_WHAT IS EXPECTED_:
Each entry that appears below should be restated word for word.

_INPUT RECORDS_:

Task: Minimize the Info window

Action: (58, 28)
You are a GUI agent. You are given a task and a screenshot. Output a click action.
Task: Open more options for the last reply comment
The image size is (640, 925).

_SOLUTION FOR THIS PROBLEM_:
Task: Minimize the Info window

Action: (58, 28)
You are a GUI agent. You are given a task and a screenshot. Output a click action.
Task: Open more options for the last reply comment
The image size is (640, 925).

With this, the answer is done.